Review of Equinox Flower

9/10
"Ever with us are the dreams of our youth."
6 May 2021
This line uttered by Ozu favorite, Chishu Ryu, toward the end of the story helps sum up the mixture of comedy and melancholy that pervades this excellent film. The other reviewers have well described the amusing irony of Wataru Harayama's (Shin Saburi) avuncular support of his friends' daughters' desires to marry for love but his shocked resistance when he finds out about his own daughter's similar desires. But alongside Ozu's depiction of the daughters' plans for their futures is that of the fathers' nostalgia for their pasts.

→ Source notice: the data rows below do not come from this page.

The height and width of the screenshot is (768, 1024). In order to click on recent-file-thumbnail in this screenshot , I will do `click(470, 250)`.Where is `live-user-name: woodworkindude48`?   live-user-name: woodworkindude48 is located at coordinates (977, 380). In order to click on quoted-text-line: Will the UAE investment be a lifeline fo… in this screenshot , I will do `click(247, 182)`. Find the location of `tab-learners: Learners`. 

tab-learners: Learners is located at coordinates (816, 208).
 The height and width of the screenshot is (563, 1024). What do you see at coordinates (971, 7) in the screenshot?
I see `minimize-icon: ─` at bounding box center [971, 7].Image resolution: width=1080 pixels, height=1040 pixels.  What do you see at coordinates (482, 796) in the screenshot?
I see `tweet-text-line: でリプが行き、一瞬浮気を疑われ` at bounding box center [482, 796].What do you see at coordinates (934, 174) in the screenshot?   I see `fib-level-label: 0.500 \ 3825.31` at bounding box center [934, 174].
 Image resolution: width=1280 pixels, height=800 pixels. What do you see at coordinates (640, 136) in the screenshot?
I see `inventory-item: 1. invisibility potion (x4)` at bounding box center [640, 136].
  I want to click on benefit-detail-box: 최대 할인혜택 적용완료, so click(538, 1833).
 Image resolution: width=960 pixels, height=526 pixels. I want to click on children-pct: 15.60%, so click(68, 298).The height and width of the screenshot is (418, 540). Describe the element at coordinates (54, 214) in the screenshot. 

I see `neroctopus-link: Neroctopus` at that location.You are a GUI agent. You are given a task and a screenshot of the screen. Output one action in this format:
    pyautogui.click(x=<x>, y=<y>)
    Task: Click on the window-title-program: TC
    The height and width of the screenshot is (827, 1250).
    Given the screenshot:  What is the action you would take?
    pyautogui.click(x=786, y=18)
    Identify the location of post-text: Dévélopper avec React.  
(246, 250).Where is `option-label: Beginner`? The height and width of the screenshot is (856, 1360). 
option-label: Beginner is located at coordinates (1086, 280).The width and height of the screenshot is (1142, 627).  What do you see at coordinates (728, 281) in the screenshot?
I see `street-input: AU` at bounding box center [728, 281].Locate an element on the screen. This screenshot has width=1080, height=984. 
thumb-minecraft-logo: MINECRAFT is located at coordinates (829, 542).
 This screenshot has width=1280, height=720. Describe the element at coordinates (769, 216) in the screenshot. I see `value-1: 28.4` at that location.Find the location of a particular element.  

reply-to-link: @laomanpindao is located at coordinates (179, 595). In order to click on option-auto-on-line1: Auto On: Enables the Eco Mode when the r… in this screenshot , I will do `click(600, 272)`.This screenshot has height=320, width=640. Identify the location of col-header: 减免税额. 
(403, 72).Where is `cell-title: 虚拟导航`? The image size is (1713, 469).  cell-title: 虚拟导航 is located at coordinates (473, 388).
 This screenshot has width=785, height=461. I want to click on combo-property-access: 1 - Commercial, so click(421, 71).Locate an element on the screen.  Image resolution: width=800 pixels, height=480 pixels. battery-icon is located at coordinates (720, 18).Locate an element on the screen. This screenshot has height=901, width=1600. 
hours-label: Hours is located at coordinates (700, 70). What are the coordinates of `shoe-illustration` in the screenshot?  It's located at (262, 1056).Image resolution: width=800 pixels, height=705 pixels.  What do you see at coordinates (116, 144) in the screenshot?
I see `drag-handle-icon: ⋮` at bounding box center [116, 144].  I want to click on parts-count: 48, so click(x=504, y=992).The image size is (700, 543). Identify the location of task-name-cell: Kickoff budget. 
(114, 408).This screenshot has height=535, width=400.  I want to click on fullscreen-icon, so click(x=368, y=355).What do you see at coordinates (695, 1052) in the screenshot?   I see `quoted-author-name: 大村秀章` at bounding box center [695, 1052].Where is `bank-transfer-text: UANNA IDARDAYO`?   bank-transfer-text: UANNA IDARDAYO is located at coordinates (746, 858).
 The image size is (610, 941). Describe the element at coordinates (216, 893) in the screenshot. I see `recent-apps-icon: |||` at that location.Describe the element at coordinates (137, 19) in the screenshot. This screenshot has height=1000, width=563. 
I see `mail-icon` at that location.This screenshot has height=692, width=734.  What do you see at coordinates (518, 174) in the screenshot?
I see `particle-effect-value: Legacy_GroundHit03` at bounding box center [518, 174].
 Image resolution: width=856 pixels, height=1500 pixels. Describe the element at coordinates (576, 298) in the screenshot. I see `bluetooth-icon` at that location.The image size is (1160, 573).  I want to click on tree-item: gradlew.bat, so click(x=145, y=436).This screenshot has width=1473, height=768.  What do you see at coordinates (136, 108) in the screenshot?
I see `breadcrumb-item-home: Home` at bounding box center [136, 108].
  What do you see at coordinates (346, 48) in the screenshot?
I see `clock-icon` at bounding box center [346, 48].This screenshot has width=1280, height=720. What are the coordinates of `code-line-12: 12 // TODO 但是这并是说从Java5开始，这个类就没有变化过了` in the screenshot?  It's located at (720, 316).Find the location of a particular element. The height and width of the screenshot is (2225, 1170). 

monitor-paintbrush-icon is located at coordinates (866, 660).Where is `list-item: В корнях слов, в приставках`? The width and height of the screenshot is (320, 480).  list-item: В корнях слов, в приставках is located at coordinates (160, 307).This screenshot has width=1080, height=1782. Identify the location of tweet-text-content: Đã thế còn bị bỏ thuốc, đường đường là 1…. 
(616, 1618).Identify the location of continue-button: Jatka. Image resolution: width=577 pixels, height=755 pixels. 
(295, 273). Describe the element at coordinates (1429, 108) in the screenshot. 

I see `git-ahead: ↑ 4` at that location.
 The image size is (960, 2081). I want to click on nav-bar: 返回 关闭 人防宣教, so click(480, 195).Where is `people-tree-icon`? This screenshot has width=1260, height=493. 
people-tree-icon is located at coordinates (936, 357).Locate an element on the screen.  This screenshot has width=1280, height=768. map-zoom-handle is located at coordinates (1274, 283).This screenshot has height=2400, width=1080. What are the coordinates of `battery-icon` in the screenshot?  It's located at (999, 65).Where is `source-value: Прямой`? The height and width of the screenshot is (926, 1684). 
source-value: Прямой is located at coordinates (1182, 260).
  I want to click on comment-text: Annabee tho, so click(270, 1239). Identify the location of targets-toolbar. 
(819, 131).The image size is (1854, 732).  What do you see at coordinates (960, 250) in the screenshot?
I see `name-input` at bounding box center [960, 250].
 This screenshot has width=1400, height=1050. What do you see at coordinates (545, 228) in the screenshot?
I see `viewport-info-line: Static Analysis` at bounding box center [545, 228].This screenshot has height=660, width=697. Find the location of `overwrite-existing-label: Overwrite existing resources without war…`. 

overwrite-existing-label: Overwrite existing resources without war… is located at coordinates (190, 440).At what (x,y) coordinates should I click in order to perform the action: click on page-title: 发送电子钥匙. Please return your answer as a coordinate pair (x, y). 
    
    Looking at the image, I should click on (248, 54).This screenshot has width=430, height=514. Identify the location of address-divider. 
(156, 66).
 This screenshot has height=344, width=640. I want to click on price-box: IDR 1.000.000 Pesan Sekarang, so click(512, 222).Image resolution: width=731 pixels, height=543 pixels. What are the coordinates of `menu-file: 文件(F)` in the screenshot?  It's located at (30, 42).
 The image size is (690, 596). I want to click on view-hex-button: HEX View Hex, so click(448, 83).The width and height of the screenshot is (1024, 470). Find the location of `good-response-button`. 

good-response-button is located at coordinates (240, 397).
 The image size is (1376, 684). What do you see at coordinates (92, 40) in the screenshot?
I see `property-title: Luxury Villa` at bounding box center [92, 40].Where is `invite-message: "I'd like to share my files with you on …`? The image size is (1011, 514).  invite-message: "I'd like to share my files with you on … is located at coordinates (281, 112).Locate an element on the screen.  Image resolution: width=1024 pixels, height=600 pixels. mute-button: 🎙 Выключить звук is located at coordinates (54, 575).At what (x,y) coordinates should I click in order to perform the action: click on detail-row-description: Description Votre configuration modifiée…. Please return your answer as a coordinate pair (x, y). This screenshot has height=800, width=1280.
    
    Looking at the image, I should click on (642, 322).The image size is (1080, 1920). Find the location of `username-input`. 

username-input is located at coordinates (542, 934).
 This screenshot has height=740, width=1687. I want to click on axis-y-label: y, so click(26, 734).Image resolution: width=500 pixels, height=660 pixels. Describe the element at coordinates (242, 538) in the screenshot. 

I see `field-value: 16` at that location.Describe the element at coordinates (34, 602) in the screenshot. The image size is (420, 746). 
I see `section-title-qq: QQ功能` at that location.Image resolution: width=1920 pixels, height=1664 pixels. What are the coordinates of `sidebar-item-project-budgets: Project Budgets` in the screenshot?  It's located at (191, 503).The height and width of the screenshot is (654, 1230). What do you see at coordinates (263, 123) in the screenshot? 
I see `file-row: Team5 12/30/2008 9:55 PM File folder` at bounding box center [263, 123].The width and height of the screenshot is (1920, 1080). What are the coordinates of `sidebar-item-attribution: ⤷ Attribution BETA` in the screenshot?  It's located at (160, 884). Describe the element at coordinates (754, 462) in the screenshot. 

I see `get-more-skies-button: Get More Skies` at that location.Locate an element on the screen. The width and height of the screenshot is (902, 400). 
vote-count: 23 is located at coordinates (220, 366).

Harayama, Ryu's character Mikami, and their other friends from middle school days have stayed in touch and regularly compare notes about their carefree days before their own arranged marriages, workday routines, and worries about their daughters. In one scene of a class reunion they wear uniforms, sing songs, and recite elegiac poems. And the one wife we meet, Harayama's (brilliantly played by Kinuyo Tanaka), who has stoically borne her husband's discontent all these years, sees her patience rewarded as she becomes the bridge between him and his daughter.

One other note of reality--Yukiko, the delightfully liberated daughter of a family friend who conspires with Harayama's daughter to play a crucial trick on Harayama, was played by Fujiko Yamamoto who lit up every scene she was in. I wondered why I hadn't heard more about her, and found out from Wikipedia that at the height of her popularity in 1963, when her contract was up for renewal, she asked for some better terms and the head of her studio (Daiei) not only fired her but invoked an agreement with the other studios to prevent her from being hired by any of them. She never made another film. That's another glimpse of old Japan.